Supplied data Block Start

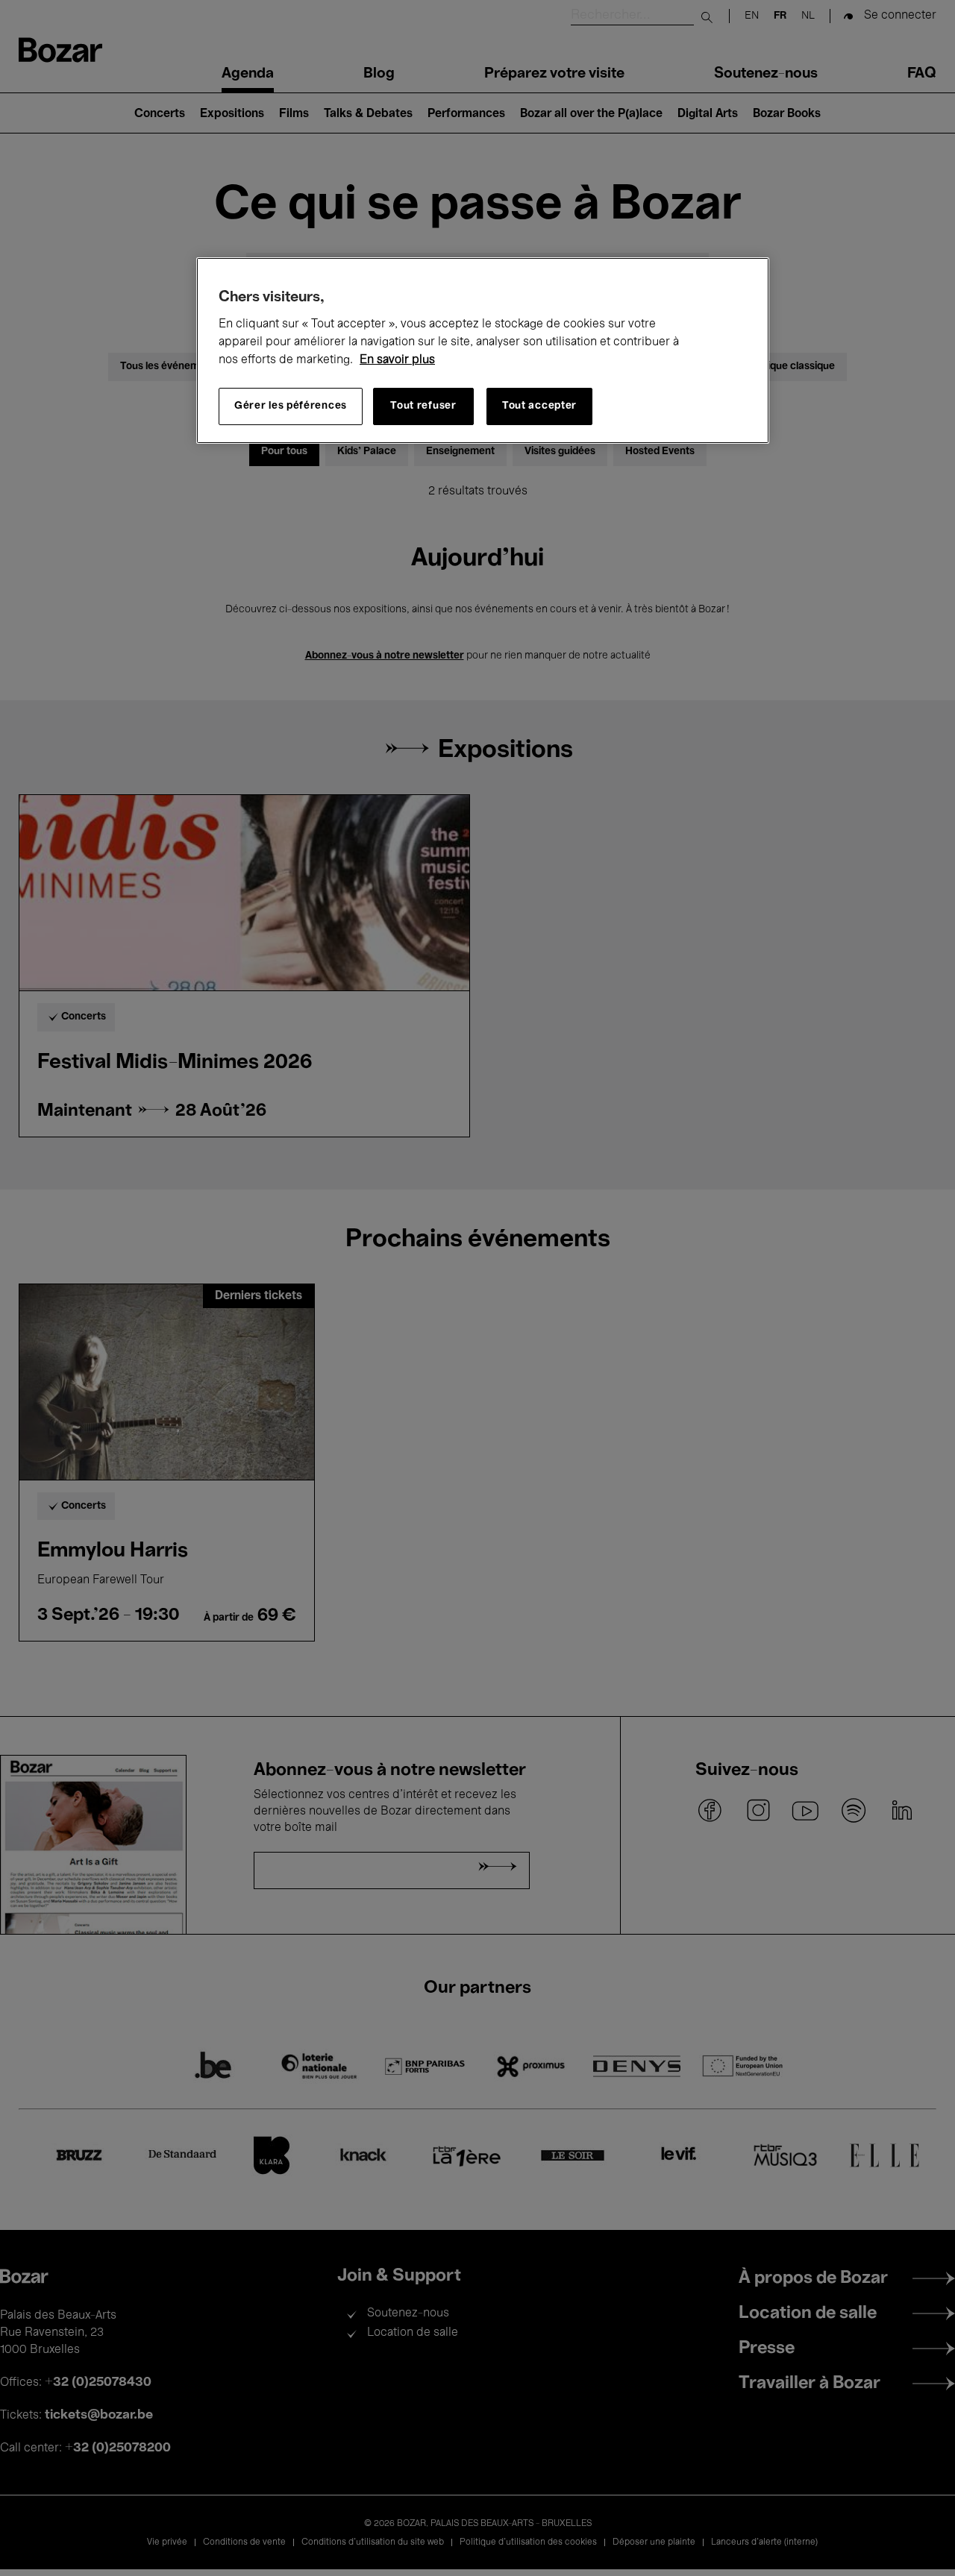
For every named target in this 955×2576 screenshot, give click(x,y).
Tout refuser (423, 407)
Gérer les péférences (290, 407)
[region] (482, 350)
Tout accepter (539, 407)
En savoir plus (397, 360)
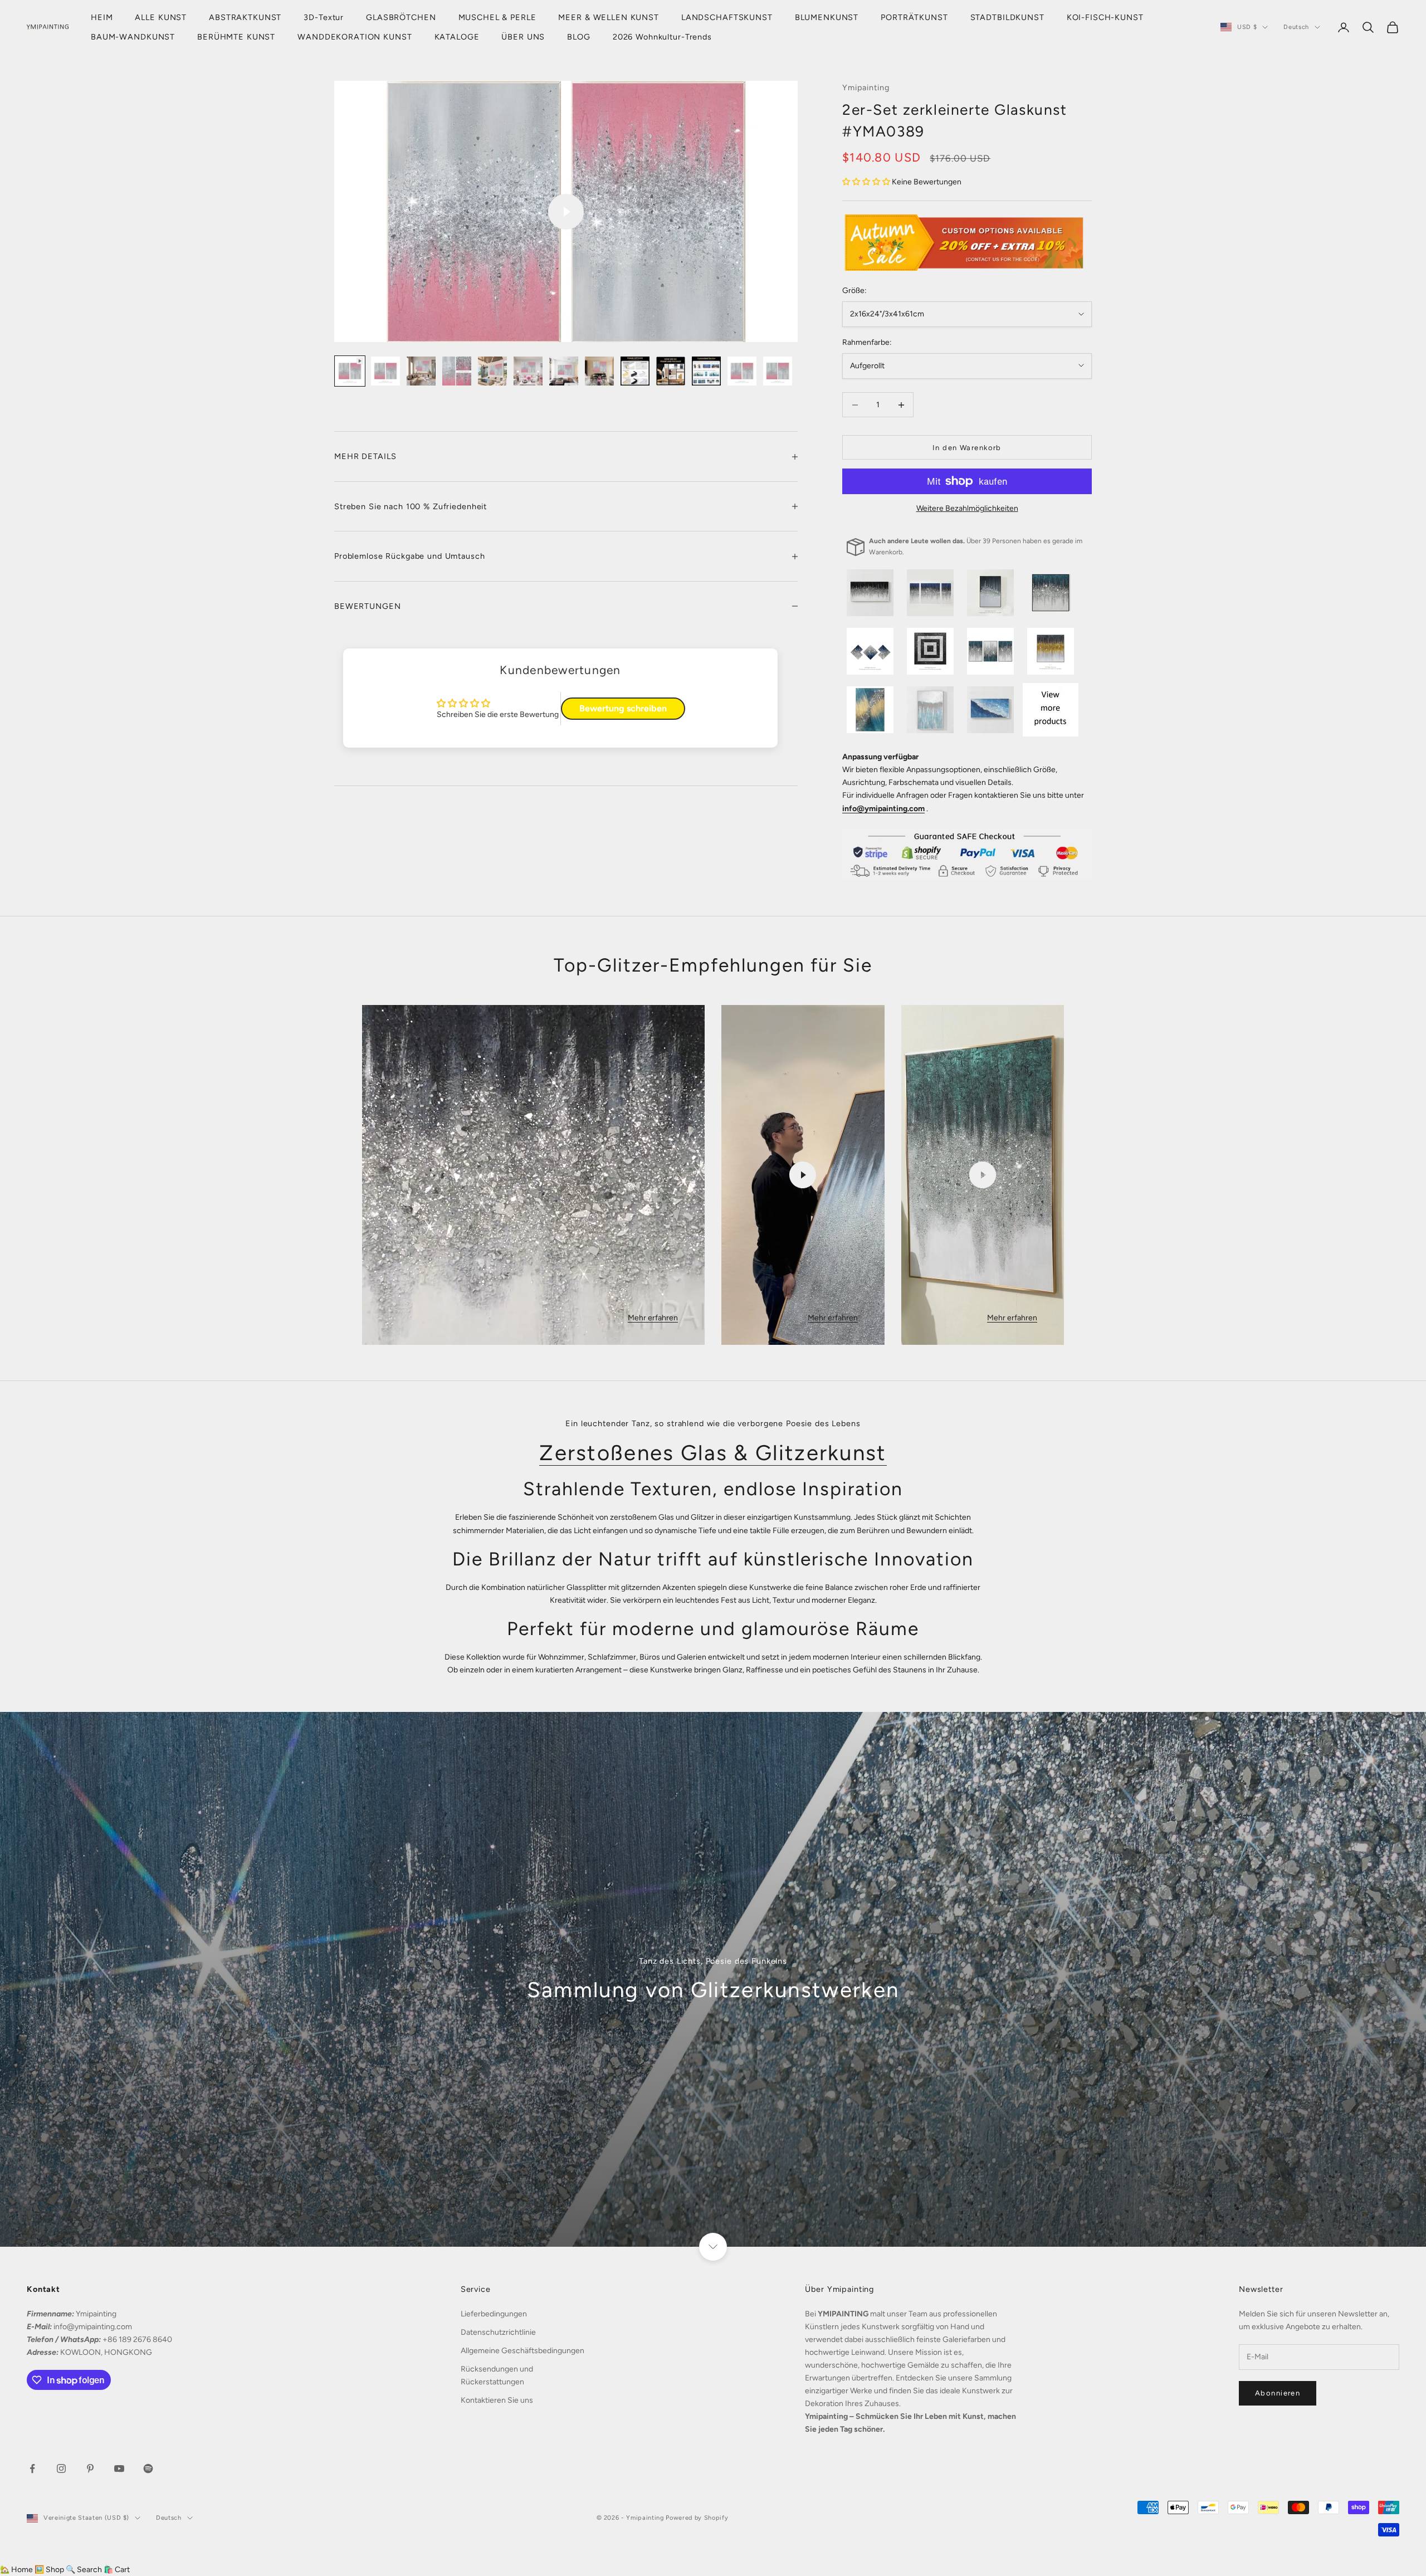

Supplied data Block End

#### [Directions]
Quote the records in their entirety, keeping the wording exact and excluding pictures.

#### [Written answer]
For every named target in this 955×2576 screenshot, give click(x,y).
Tout refuser (423, 407)
Gérer les péférences (290, 407)
[region] (482, 350)
Tout accepter (539, 407)
En savoir plus (397, 360)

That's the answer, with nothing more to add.